Wednesday, February 3, 2010

An Old Show-Biz Joke

A homeless man walks up to a well-dressed business man. The business man is reading the newspaper on his way to work.


Homeless Man:
Excuse me, sir, could you spare just a dollar or two? I could really use a cup of coffee and a sandwich.


The business man lowers his newspaper for a second and looks at the homeless man, thinking.


Business Man:
"Neither a borrower nor a lender be." Shakespeare.


The homeless man nods at the business man.


Homeless Man:
"Fuck you." Mamet.

Monday, February 1, 2010

The Boy Flies Again

The cold wind in his face felt like home. The low temperature, usually a sticking point for most people, the kind of thing they complain about to strangers when they are left with nothing else to say, was as comforting to him as a warm living room. Or some hug from a mother he would probably secretly despise anyway.

This flight was nothing short of defiant. An act of rebellion. He curled up his body, knees to his chest, and then extended it straight as he could, accelerating to a speed faster than he ever remembered. With all the changes that he had experienced in the eleven years since he had last leapt into the sky, it had never occurred to him that his speed would have increased. In retrospect, it was a stupid thing to have never crossed his mind.

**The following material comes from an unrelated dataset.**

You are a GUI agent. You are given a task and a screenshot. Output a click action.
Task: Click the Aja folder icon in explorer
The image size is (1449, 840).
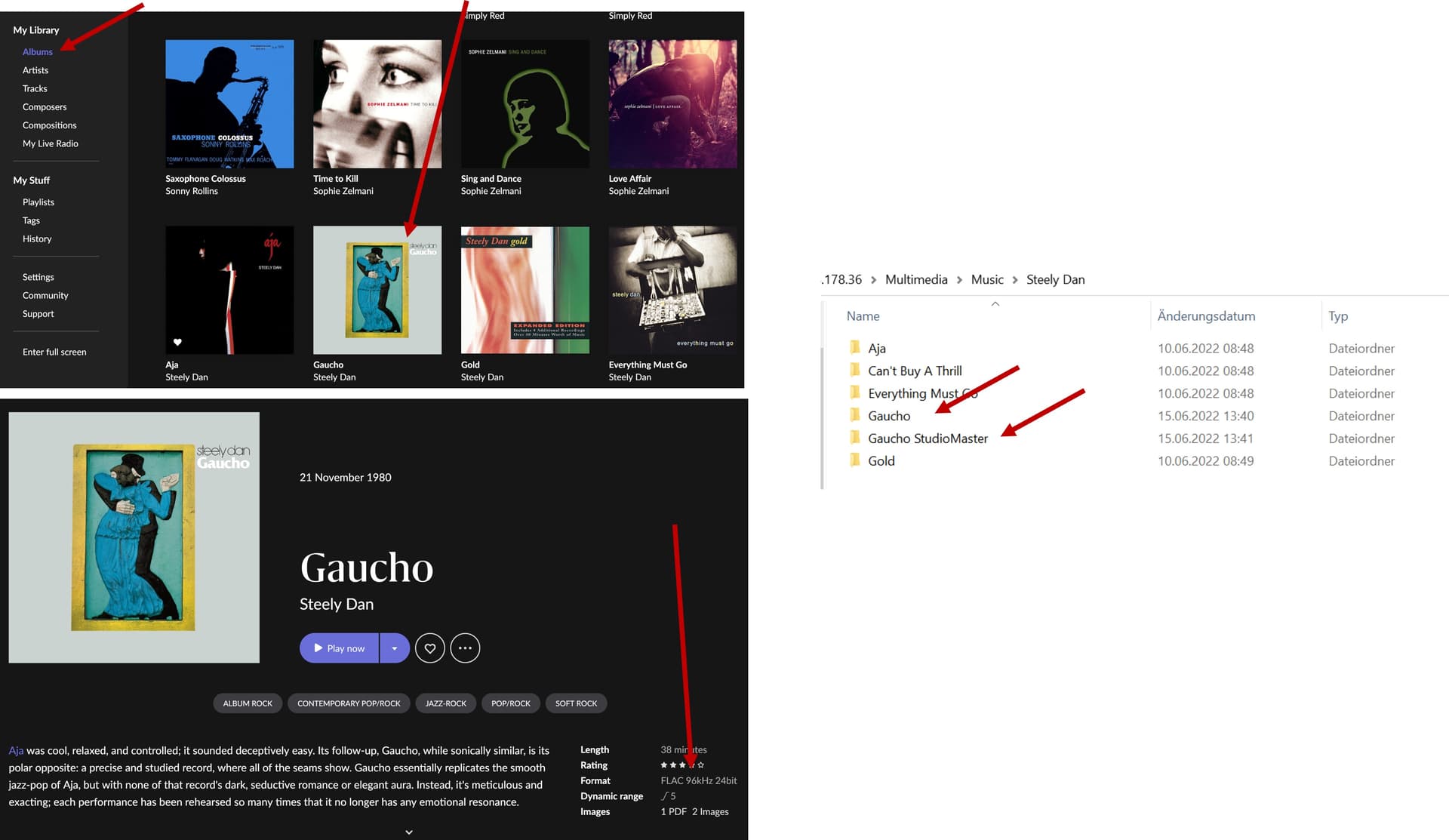pyautogui.click(x=855, y=348)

The rain froze as it hit his hair and he approached the clouds. It started to turn to hail. He took one more deep breath before the air got too thin, not too sure if he would be back down quickly enough to not pass out. He imagined himself running out of air. His face turning blue and the sound of wind fading away, spinning and flopping and plummeting his way to the ground, eventually hitting the concrete with an impact that would leave him beyond recognition, and the street walking Manhattanite witnesses to his death would assume he had just leapt off of one of the countless skyscrapers or high rises around them. It would be a sad yet conceivable story, a once troubled youth finding his demise in such a tragic way. The misconception would be fitting, and they would go on believing it for the same reason they never believed him at all: impossibility. Surely, he could not have been higher than those buildings. There is no way, indeed, that he could have just fallen from the clouds. Oh God, he could not have been flying. Human beings are not meant to fly, and he was in fact a human being, therefore he could not fly. The assumption of his death would be the same reasoning the doctors once gave him as a child to stop doing it.

He flew through the haze of the clouds, feeling the density of moisture, and broke out into crisp air. There was no rain, or hail, or wind. He could feel the water on his face start to crystallize as he looked up at the moon, big and full and bright and clean. He flew as close as he could and let go, the momentum carrying him a few more feet toward space before he stopped, for just an instant, somewhere between rising and falling.

He spread out his arms, closed his eyes, and let himself fall. Past the crispness, through the clouds, into the hail, into the wind, racing the rain toward the sparkling lights, past the antennas, past the windows of businesses where cleaning ladies listened to their small battery-powered radios, past the billboards that told people what to buy and what to see, past the trees, toward the sidewalk.

He grabbed back on, maybe inches from the ground, flying down the street, dodging pedestrians who witnessed him in awe. He came to the park and turned around, heading back down Broadway. He wanted them to see him. He wanted them all to see the impossible.